Historical building in Szczecin, Poland

The Velthusen Palace (/de/; Pałac Velthusena; Palais Velthusen), also known as the Wolkenhauer House (/de/; Dom Wolkenhauera; Wolkenhauer-Haus), is a historic Baroque and neoclassical tenement house in Szczecin, Poland. It is located at 13 Staromłyńska Street, at the corner with Łaziebna Street, and next to the White Eagle Square, within the Old Town neighbourhood of the Downtown district. It was constructed in 1779, originally housing a wine store and a winery, and later a piano store and production facility, and a bank. It was destroyed in 1943 during the Second World War, and rebuilt between 1959 and 1962. Currently, it houses the Feliks Nowowiejski Music School.

== History ==
The property on which the palace was later built had belonged to the city of Szczecin (then Stettin) since the 13th century.
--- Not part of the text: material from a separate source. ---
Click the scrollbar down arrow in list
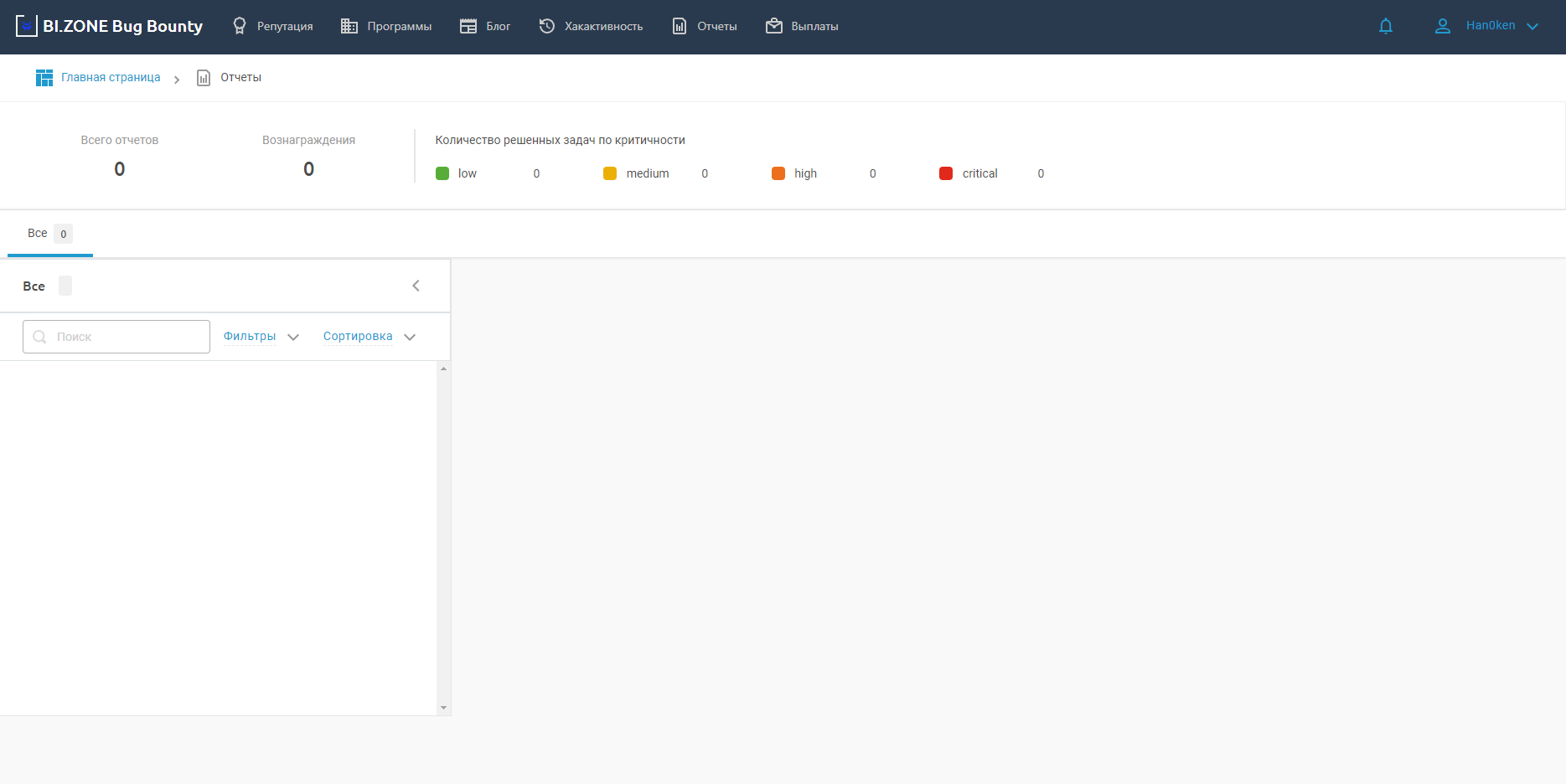The height and width of the screenshot is (784, 1566). pyautogui.click(x=443, y=708)
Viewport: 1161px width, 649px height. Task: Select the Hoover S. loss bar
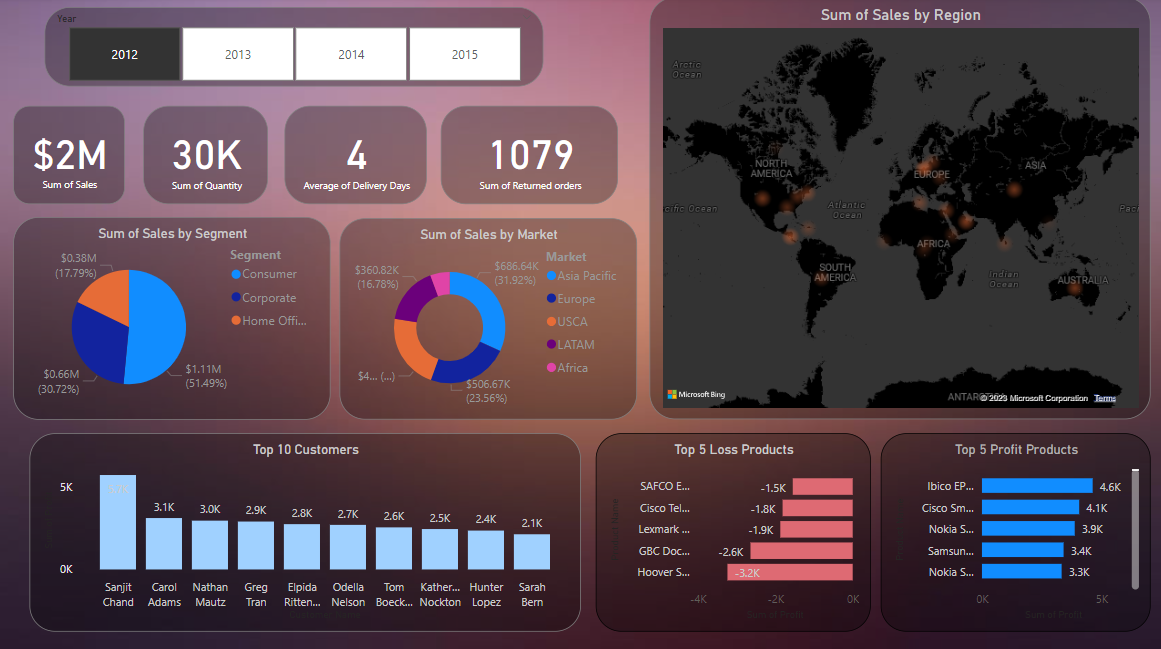[x=790, y=571]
In 1559, Johann Eichorn received permission from duke Barnim XI to establish Stettin's first printing press on this site, which was operated by Eichorn's son-in-law, Andreas Kellner. At the beginning of the 18th century, the property, divided into four parcels, contained two simple tenement houses. These were destroyed in 1713 during the Great Northern War, in a siege laid on the city by the Russian Army. Presumably around 1724, a larger, prestigious residential building was erected there, which housed several prominent Stettin citizen. Mill Street (Mühlenstraße), renamed to Louise Street (Luisenstraße) in 1806, and now known as Staromłyńska Street, was considered one of the city's most prestigious roads at the time.
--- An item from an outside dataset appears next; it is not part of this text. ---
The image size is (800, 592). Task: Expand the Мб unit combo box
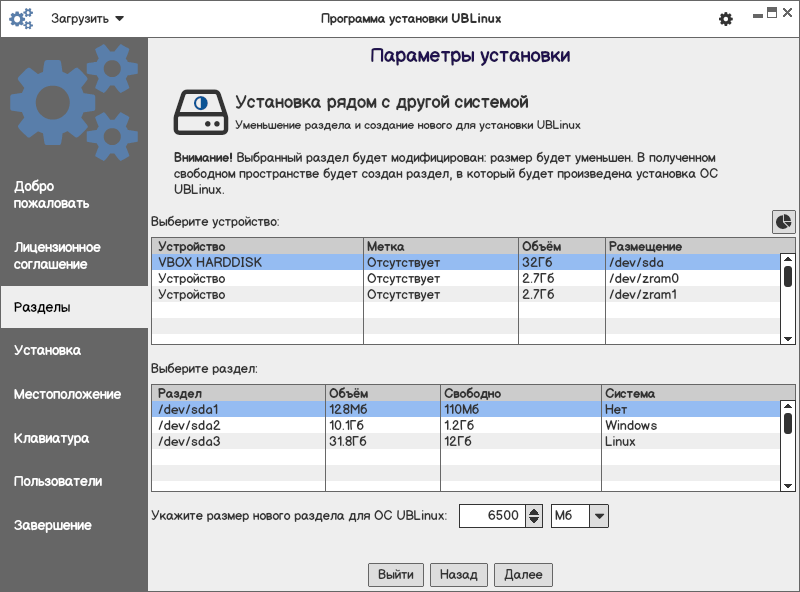pos(599,516)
In 1778, the merchant Georg Velthusen acquired the property and had his residence built on it in 1779, which still exists to this day. He set up a wine business with a cellar in the building. As a wine merchant, Velthusen supplied all of the Province of Pomerania, northern Poland, and the Netherlands. He also owned granaries and founded a tobacco, sugar and vinegar factories, and became very wealthy from his ventures. The building is believed to have been designed by the architect Carl von Gontard, presumably modeled on the Maurice House in The Hague, Netherlands, with the blend of Baroque and neoclassical styles. Until the Second World War, the window lintels contained busts of philosophers, including Socrates, Seneca the Younger, and Hadrian.

In 1874, Richard Wolkenhauer, owner of the piano manufacturing company Georg Wolkenhauer, acquired the building. Until 1920, it housed the piano store and production facility, and functioned as Wolkenhauer's residence. Until 1888, the first floor housed the photography studio of Eduard Kiewning and his successors, Hermann Moellendorf and Christian Bachmann.

From 1922 to 1943, the Pomeranian Provincial Bank (Pommersche Provinzban) had its headquarters in the Velthusen Palace. On 21 April 1943, during the Second World War, the building was destroyed in an aerial bombing. Only the front exterior walls and the cellar vaults survived. In 1954, it was entered into the national heritage list of Poland, and it was rebuilt between 1959 and 1962. The former busts of philosophers were replaced with those of music composers, including Frédéric Chopin, Bedřich Smetana, Igor Stravinsky, Giuseppe Verdi, Carl Loewe, and Edvard Grieg. Since 1963, it houses the Feliks Nowowiejski Music School. Its cellar vaults were renovated in 2010, and its façade, in 2015.

== Architecture ==
The tenement house's design is a blend of the Baroque and neoclassical styles. Both of the sides facing streets feature a tympanum depicting scenes of grape harvest and transport of wine barrels, referring to the building's original purpose of as a wine store. Its window lintels contain 20 busts of music composers, and its façade is lined with sandstone plates. The side on Łaziebna Street features: Edvard Grieg, Johann Sebastian Bach, Ludwig van Beethoven, Carl Loewe, Wolfgang Amadeus Mozart, Jean Sibelius, Claude Debussy, Mikhail Glinka, Antonio Vivaldi, Giuseppe Verdi, Igor Stravinsky, Sergei Prokofiev, Antonín Dvořák, Henryk Wieniawski, Ignacy Jan Paderewski, and Bedřich Smetana. The side on Staromłyńska Street features: Frédéric Chopin, Stanisław Moniuszko, Feliks Nowowiejski, and Karol Szymanowski.